The fluc thread in the nuisance algae forum - stickied at the top- is about 700 pages of wiping out the initial target then the keepers have dinos or cyano for two years unbeatable. flip through the jobs, read the outcomes
fluc has a place in managing green plant invasions/regardless of the genus at hand but if you don’t want a tradeoff invasion you need to wield it differently than the masses do which comprise that giant readable thread
You would clean the tank first completely
have no plants in the tank
then use fluc as growback prevention not as plant remover, thats now a different plan than what the masses do
the cause of your issue isn’t water params it’s entirely too bright + white light for that setup
once the tank is cleaned and you apply a half dose of fluc as growback prevention, drop your light power to half its current power and get those whites off, use blues.
as the bryopsis regrows you’d physically remove it and keep the fluc steady, don’t increase it in response
what increases in response to your growback is your physical cleaning, everything else holds steady.
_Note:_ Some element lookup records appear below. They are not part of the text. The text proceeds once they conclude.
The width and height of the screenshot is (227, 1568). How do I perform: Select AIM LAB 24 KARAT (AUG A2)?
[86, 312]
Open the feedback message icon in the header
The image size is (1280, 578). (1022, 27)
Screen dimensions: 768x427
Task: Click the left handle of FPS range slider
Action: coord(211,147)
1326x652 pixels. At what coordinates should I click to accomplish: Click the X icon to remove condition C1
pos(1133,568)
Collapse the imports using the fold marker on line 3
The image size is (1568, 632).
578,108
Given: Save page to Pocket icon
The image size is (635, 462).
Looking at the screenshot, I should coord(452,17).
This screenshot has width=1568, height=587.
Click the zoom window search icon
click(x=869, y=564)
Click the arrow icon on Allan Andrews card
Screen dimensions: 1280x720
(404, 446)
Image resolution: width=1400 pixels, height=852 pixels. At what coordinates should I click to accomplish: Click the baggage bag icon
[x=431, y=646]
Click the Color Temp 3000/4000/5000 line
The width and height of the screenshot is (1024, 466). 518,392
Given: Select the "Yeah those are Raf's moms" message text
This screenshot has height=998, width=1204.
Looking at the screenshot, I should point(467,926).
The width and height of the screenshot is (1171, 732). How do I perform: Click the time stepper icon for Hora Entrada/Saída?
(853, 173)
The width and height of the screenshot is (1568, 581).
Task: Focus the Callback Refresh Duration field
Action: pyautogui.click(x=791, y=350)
By starting off with all dry rocks vs any live rock, this is the hassle selected in order to turn that tank into live rocks over the next three years, white rock commands six times the physical intervention discipline to control the direction of the tank.
I dont mean stick a siphon hose in the tank to clean it
am talking real true surgical cleaning. Get that stuff out of your system now, good job starting early.
a rip clean is a way of deep cleaning we’ve done several times on the forum - it’s a way of taking apart your tank to clean it without recycling it. When the tank is empty you’d scrape the algae off the glass walls. When it’s apart you’d use a knife not a brush to debride and dislodge the algae from the rocks
the tap water rinse of the sandbed will likely zap the growths off the substrate
there isn’t anything in the tank so a rip clean will be easy.